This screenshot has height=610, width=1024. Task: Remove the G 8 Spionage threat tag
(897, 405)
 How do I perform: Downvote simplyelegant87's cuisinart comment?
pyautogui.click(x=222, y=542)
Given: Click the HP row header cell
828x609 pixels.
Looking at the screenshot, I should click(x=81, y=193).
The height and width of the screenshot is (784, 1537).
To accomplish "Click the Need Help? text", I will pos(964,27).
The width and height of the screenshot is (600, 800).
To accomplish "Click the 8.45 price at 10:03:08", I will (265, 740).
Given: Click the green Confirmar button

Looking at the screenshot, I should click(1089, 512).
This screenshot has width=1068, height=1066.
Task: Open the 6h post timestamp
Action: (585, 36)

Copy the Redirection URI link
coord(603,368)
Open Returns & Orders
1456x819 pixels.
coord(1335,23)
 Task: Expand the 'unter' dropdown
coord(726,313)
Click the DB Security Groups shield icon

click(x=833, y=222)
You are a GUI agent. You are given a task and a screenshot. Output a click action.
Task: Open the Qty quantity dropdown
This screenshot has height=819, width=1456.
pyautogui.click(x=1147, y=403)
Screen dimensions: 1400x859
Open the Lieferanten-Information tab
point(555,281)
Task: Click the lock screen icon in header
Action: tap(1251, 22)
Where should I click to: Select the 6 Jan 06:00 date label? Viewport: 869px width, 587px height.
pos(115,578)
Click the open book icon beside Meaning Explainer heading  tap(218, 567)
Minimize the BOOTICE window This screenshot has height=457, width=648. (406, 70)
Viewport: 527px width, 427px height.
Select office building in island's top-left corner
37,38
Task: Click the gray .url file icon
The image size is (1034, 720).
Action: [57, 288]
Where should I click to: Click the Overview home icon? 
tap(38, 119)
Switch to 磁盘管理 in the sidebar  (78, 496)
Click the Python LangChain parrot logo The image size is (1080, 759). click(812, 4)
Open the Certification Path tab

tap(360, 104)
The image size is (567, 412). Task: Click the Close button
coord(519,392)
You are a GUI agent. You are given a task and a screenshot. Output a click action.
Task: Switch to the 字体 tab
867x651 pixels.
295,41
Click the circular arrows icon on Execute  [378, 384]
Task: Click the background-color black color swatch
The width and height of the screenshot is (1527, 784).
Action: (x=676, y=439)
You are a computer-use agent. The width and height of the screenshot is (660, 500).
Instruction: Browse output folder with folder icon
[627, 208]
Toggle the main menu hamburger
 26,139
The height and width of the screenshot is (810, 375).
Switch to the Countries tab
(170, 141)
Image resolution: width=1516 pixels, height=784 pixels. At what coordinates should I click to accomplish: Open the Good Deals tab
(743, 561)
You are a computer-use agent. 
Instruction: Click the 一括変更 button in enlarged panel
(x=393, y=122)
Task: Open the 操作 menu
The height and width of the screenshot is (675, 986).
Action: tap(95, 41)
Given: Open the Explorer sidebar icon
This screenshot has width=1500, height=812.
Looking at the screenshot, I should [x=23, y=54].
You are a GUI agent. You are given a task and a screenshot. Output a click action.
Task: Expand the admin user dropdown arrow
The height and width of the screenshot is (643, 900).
• • • • •
■ **What you will do**
Could you turn all of the material above into a JSON list of strings, one string per line, with the blank lines left out?

■ **Full output**
[
  "This screenshot has height=610, width=1024. Task: Remove the G 8 Spionage threat tag",
  "(897, 405)",
  " How do I perform: Downvote simplyelegant87's cuisinart comment?",
  "pyautogui.click(x=222, y=542)",
  "Given: Click the HP row header cell",
  "828x609 pixels.",
  "Looking at the screenshot, I should click(x=81, y=193).",
  "The height and width of the screenshot is (784, 1537).",
  "To accomplish \"Click the Need Help? text\", I will pos(964,27).",
  "The width and height of the screenshot is (600, 800).",
  "To accomplish \"Click the 8.45 price at 10:03:08\", I will (265, 740).",
  "Given: Click the green Confirmar button",
  "Looking at the screenshot, I should click(1089, 512).",
  "This screenshot has width=1068, height=1066.",
  "Task: Open the 6h post timestamp",
  "Action: (585, 36)",
  "Copy the Redirection URI link",
  "coord(603,368)",
  "Open Returns & Orders",
  "1456x819 pixels.",
  "coord(1335,23)",
  " Task: Expand the 'unter' dropdown",
  "coord(726,313)",
  "Click the DB Security Groups shield icon",
  "click(x=833, y=222)",
  "You are a GUI agent. You are given a task and a screenshot. Output a click action.",
  "Task: Open the Qty quantity dropdown",
  "This screenshot has height=819, width=1456.",
  "pyautogui.click(x=1147, y=403)",
  "Screen dimensions: 1400x859",
  "Open the Lieferanten-Information tab",
  "point(555,281)",
  "Task: Click the lock screen icon in header",
  "Action: tap(1251, 22)",
  "Where should I click to: Select the 6 Jan 06:00 date label? Viewport: 869px width, 587px height.",
  "pos(115,578)",
  "Click the open book icon beside Meaning Explainer heading  tap(218, 567)",
  "Minimize the BOOTICE window This screenshot has height=457, width=648. (406, 70)",
  "Viewport: 527px width, 427px height.",
  "Select office building in island's top-left corner",
  "37,38",
  "Task: Click the gray .url file icon",
  "The image size is (1034, 720).",
  "Action: [57, 288]",
  "Where should I click to: Click the Overview home icon? ",
  "tap(38, 119)",
  "Switch to 磁盘管理 in the sidebar  (78, 496)",
  "Click the Python LangChain parrot logo The image size is (1080, 759). click(812, 4)",
  "Open the Certification Path tab",
  "tap(360, 104)",
  "The image size is (567, 412). Task: Click the Close button",
  "coord(519,392)",
  "You are a GUI agent. You are given a task and a screenshot. Output a click action.",
  "Task: Switch to the 字体 tab",
  "867x651 pixels.",
  "295,41",
  "Click the circular arrows icon on Execute  [378, 384]",
  "Task: Click the background-color black color swatch",
  "The width and height of the screenshot is (1527, 784).",
  "Action: (x=676, y=439)",
  "You are a computer-use agent. The width and height of the screenshot is (660, 500).",
  "Instruction: Browse output folder with folder icon",
  "[627, 208]",
  "Toggle the main menu hamburger",
  " 26,139",
  "The height and width of the screenshot is (810, 375).",
  "Switch to the Countries tab",
  "(170, 141)",
  "Image resolution: width=1516 pixels, height=784 pixels. At what coordinates should I click to accomplish: Open the Good Deals tab",
  "(743, 561)",
  "You are a computer-use agent. ",
  "Instruction: Click the 一括変更 button in enlarged panel",
  "(x=393, y=122)",
  "Task: Open the 操作 menu",
  "The height and width of the screenshot is (675, 986).",
  "Action: tap(95, 41)",
  "Given: Open the Explorer sidebar icon",
  "This screenshot has width=1500, height=812.",
  "Looking at the screenshot, I should [x=23, y=54].",
  "You are a GUI agent. You are given a task and a screenshot. Output a click action.",
  "Task: Expand the admin user dropdown arrow",
  "The height and width of the screenshot is (643, 900)."
]